Excerpt:
[Begin]
There was a storm of controversy recently over a Toronto couple’s announcement that they were not disclosing the sex of their now 4-month-old baby. They “believe they are giving their children the freedom to choose who they want to be, unconstrained by social norms about males and females.” Not only are they raising their child Storm to be genderless, but they decided not to tell the world—and the world did not like that one bit.

The mother, Kathy Witterick, writes, “When the baby comes out, even the people who love you the most and know you so intimately, the first question they ask is, ‘Is it a girl or a boy?’ If you really want to get to know someone, you don’t ask what’s between their legs.” But genitals are only one indication of sex; gender-bound brain structures and chromosomes also delineate the fact that we live in a boy/girl world. And the way God set things up—to maintain the boy/girl distinction—you don’t have to ask what’s between someone’s legs because there are plenty of other signs far less intimate.

Ms. Witterick and her husband, David Stocker, hold a loose ideology about gender, which they are encouraging in Storm’s brothers, Jazz (five years old) and Kio (two). Jazz loves traditionally girly things like pink and purple, and chooses to wear his hair long in braids, which regularly invites people to assume he’s a girl. His parents give him total freedom in how he presents himself.
[End]
Given problem: Carry on the commentary about the Toronto couple who kept their baby Storm's sex private, starting after its last sentence.

Material provided:
[Begin]
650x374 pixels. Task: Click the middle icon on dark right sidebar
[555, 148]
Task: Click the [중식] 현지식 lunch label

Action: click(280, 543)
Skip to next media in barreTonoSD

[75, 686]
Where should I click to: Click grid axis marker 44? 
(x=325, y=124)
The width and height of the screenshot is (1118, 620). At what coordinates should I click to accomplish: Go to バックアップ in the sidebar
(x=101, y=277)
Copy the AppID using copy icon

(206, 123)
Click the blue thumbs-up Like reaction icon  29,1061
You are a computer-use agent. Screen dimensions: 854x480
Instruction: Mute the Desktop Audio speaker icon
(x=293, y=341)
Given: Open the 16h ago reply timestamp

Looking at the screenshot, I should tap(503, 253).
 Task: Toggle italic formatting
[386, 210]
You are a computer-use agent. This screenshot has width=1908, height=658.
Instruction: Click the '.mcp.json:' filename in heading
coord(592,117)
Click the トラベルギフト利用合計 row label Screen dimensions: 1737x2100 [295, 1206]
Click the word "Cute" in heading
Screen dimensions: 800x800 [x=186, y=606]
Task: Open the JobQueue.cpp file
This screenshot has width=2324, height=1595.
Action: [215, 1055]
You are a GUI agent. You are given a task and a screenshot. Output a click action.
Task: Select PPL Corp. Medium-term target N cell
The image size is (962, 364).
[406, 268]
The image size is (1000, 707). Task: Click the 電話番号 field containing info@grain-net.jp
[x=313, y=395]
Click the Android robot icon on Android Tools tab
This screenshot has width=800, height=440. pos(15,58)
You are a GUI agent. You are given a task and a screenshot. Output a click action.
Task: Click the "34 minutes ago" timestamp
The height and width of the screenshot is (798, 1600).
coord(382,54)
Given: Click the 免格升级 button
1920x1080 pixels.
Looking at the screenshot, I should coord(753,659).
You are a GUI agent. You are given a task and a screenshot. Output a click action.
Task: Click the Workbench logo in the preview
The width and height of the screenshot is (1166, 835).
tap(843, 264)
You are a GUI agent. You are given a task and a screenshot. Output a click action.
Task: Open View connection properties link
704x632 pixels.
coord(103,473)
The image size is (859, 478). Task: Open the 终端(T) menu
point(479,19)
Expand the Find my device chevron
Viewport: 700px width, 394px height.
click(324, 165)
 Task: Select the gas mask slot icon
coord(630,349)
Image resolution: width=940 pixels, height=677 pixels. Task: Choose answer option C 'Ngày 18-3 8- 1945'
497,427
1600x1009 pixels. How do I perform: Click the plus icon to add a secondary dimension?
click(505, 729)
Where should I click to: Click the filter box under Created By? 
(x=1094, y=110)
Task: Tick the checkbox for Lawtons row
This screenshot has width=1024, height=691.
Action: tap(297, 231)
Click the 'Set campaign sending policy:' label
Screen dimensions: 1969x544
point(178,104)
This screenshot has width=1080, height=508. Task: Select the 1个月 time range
[End]
Final result:
“It is true that my oldest son Jazz does not have a traditional notion of what boys should wear, look like or do. It is also true that we believe our children should have the right to choose their clothes and hairstyle. Jazz has a strong sense of being a boy, and he understands that his choices to wear pink and have long hair are not always acceptable to his community. He chooses freely to do them anyway, because he also has been taught to respect difference, love himself and navigate the world in a way that is true to his own voice.”

This is a five-year-old boy. How free is he, really, to make choices that he “understands” are “not always acceptable to his community”? How much understanding of the nature of the world does a five-year-old have?

Jazz’s mom suppresses her natural instincts in order to parent ideologically:

“In my heart of hearts, I squirm when my son picks a dress from the rack (won’t people tease him?), even though I know from experience and research that the argument that children need a binary gender orthodoxy taught to them in order to feel safe is simply incorrect.”

I would suggest that teaching “a binary gender orthodoxy” is not incorrect; it is woven into the very nature of how things are because God made it that way: “God created man in His own image, in the image of God He created him; male and female He created them.” (Genedsis 1:27)  When we depart from a biblical explanation and understanding of reality, and we start making it up as we go along, we invite chaos and confusion.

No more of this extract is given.